WD-fed mice: effects of UCn2 gene transfer on LV function. (A) LV peak +dP/dt. The peak rate of LV pressure development (+dP/dt), a measure of contractile function, tended to be lower after 40 weeks on the WD (NC-Con vs. WD-Sal; p = 0.08). However, 10 weeks after UCn2 gene transfer, LV +dP/dt was higher and attained normal levels (WD-Sal vs. WD-UCn2; p < 0.001). (B) LV peak –dP/dt. The peak rate of LV pressure decay (–dP/dt), a measure of LV relaxation, tended to be lower after 40 weeks on the WD (NC-Con vs. WD-Sal; p = 0.05). However, 10 weeks after UCn2 gene transfer, LV –dP/dt was higher and attained normal levels (WD-Sal vs. WD-UCn2; p = 0.013). (C) Tau. The time constant of –dP/dt, Tau, was unchanged after 40 weeks on the WD (NC-Con vs. WD-Sal; p = n.s.) but was more rapid 10 weeks after UCn2 gene transfer (WD-Sal vs. WD-UCn2; p < 0.02). (D and E) LV pressure and heart rate.
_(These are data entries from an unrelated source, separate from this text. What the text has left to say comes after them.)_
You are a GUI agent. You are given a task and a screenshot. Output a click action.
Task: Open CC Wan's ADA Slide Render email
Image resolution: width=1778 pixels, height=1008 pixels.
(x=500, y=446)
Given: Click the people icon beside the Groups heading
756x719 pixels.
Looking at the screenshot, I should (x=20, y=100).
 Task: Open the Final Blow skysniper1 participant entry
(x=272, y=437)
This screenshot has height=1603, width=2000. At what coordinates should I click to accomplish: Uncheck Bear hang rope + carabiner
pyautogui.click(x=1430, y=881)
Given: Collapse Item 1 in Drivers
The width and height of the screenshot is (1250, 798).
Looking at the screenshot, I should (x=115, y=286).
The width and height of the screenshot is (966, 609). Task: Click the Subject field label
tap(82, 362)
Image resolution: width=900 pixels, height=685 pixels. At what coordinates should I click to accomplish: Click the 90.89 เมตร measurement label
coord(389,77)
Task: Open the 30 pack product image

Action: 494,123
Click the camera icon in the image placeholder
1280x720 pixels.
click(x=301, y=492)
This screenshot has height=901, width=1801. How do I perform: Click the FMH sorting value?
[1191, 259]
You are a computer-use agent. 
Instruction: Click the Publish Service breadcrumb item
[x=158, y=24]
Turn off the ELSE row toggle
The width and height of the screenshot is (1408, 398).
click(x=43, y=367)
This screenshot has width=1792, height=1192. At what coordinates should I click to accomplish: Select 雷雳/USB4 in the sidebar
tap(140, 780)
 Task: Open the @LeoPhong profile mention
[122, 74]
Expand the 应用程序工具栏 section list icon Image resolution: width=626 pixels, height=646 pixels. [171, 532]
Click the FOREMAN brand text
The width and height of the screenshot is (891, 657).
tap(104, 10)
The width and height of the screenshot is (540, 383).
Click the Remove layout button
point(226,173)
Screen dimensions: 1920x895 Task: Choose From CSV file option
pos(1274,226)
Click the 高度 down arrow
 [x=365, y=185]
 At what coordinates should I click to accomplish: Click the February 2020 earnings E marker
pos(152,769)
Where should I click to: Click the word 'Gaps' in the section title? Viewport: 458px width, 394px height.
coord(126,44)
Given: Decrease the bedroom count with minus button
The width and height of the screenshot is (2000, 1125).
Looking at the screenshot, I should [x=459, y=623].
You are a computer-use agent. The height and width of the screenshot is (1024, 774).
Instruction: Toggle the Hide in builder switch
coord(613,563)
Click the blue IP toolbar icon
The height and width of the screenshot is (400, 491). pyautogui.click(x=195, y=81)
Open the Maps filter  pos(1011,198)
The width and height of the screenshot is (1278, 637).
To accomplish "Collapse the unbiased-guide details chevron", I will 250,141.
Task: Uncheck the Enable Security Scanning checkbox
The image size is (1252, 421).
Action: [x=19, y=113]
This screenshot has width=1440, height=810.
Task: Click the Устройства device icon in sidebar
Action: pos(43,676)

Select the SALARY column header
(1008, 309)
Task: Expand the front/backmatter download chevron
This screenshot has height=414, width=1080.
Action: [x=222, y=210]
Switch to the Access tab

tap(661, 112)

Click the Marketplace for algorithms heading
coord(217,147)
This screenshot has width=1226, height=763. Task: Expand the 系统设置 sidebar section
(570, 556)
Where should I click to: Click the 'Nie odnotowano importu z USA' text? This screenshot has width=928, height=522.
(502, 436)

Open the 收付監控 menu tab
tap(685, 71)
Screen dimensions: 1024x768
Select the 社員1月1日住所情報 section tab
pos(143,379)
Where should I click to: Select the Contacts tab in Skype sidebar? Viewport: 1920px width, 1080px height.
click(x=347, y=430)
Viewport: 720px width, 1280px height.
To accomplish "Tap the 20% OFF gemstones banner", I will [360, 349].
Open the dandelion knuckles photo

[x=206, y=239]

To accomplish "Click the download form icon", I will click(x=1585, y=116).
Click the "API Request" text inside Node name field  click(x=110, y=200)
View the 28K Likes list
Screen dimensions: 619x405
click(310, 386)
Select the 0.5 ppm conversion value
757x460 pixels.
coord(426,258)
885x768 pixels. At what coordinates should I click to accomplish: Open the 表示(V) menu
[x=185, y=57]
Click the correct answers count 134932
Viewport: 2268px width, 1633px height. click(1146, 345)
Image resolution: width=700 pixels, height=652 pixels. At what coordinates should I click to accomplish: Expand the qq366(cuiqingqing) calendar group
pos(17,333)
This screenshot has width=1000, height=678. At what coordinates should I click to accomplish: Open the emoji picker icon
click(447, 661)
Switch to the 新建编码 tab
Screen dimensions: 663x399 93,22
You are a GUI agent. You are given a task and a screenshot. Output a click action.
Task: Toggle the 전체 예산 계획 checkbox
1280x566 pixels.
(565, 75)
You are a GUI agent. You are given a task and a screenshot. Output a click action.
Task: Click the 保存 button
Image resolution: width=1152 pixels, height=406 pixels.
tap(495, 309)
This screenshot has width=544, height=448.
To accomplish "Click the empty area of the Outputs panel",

There were no group differences in LV developed pressure or heart rate after 40 weeks on the WD (NC-Con vs. WD-Sal; p = n.s.); 10 weeks after UCn2 gene transfer, no group differences in LV pressure or heart rate were seen in WD-fed mice. (F) LV end diastolic pressure (EDP). LV EDP was unchanged after 40 weeks on the WD (NC-Con vs. WD-Sal; p = n.s.). However, 10 weeks after UCn2 gene transfer, LV EDP tended to be lower, consistent with improved LV function (WD-Sal vs. WD-UCn2; p < 0.06). Symbols indicate mean values; bars indicate SE. p-Values are from unpaired Student's t-tests (two-tailed), with Bonferroni correction (A and B). Color images are available online.

Figure 5.

Histological analysis and immunoblotting. (A) Liver fatty infiltration. Area of lipid droplet in liver tissue sections stained with hematoxylin and eosin was measured. UCn2 gene transfer in WD-fed mice decreased liver fatty infiltration compared to the WD-Sal group (p < 0.008). (B) Fibrosis in liver and LV. Liver and LV tissue sections were stained with Masson's trichrome. The fibrotic area in liver was increased in WD-fed mice receiving saline compared to NC-fed mice (p = 0.02), and UCn2 gene transfer had no effect. No group differences were found in LV fibrosis. (C) Immunoblotting. The content of signaling proteins in LV homogenates was examined by immunoblotting. UCn2 gene transfer increased phosphorylation of PKA catalytic subunit in WD-fed mice compared to WD-fed mice receiving saline. Scale bars: 100 μm. Data are the mean ± SE. p-Values are from unpaired Student's t-tests (two-tailed), with Bonferroni correction. Color images are available online.